• TASK SET:
a) Answer these questions using the watershed comparison text:
(i) What two features, besides the base maps, are said to be very close yet not identical?
(ii) What do the authors suggest using instead of the regular DEM for a more detailed analysis?
(iii) Who is named as the author of the work on spatial hydrology of the Urubamba River System?
b) List every digitized stream network that the watershed comparison text names.
c) Write a continuation of the text comparing watershed delineation results, starting after its final sentence.

Comparing the Results

Take a close look at the two different base maps, watersheds and stream networks obtained from different resources; they are very close yet not identical. The reason is that there are many factors that would affect the watersheds and stream network--DEM is just one of them. We believe that digitized stream networks such as RF1, RF3, or DLG provide more accurate representation for the real watersheds and stream networks. For a terrain analysis that does not require high accuracy, the basic delineation procedure should be good enough; however, for a more detailed analysis, this could cause some problems. In this case, we would suggest that you use burn_in DEM instead of the regular DEM. For more information about burn_in DEM and the procedure for more detailed analysis, please refer to Spatial Hydrology of the Urubamba River System in Peru Using Geographic Information Systems (GIS) by Francisco Olivera, Ph.D.

• SUPPLIED DATA:
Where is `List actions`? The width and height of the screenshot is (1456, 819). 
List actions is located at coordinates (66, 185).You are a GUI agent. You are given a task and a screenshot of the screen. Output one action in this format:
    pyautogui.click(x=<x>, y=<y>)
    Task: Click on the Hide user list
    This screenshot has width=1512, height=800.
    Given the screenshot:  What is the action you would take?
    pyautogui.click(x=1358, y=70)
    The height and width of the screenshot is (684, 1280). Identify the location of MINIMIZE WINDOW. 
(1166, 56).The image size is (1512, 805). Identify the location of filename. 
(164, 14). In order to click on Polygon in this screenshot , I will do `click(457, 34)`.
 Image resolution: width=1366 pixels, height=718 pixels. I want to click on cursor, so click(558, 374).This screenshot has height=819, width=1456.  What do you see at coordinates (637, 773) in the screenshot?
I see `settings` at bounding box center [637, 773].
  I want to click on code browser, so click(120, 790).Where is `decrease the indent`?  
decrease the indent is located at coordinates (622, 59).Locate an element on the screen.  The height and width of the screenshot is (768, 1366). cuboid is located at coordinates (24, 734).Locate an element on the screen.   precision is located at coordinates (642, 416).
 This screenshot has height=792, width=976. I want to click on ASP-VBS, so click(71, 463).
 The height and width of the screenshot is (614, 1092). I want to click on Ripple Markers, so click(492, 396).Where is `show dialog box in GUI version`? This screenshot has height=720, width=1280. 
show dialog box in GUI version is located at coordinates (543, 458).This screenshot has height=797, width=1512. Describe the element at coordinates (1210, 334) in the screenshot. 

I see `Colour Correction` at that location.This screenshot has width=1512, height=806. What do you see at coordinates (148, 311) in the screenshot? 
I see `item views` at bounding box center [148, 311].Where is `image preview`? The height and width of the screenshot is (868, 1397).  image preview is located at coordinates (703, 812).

• EXPECTED OUTPUTS:
a)
(i) Watersheds and stream networks
(ii) Burn_in DEM
(iii) Francisco Olivera, Ph.D.

b) RF1, RF3, DLG

c)
Watershed and Flow Paths

In this final section, you will be able to determine the delineation of the watershed from any location on a grid stream. In addition, you will also be able to determine the delineation of the flow path downstream of any point within the watershed. To carry out this task, first move guarf1.shp to the top of the theme list with guahuc.shp directly under it. Next, move flow direction under guahuc.shp. Finally, move the flow accumulation theme under the flow direction theme. Once you have done this, turn the checkmarks on for the guarf1.shp, guahuc.shp, and the flow accumulation themes. Now make the flow direction theme the active theme. At this point, you will be to do one of two things. To delineate the watershed at any point on the grid, click on the "W" icon in the top menu. After you do this, click on any point within the basin. ArcView will determine the outline the watershed in which this point resides. To view this watershed, turn on the checkmark next to the new watershed theme. Frequently, this watershed will be small compared to the basin, so you may have to turn off the checkmarks for guarf1.shp and guahuc.shp. Zoom in to make sure that you clicking right on the gridded stream. The watershed shown below is that draining into Canyon Lake.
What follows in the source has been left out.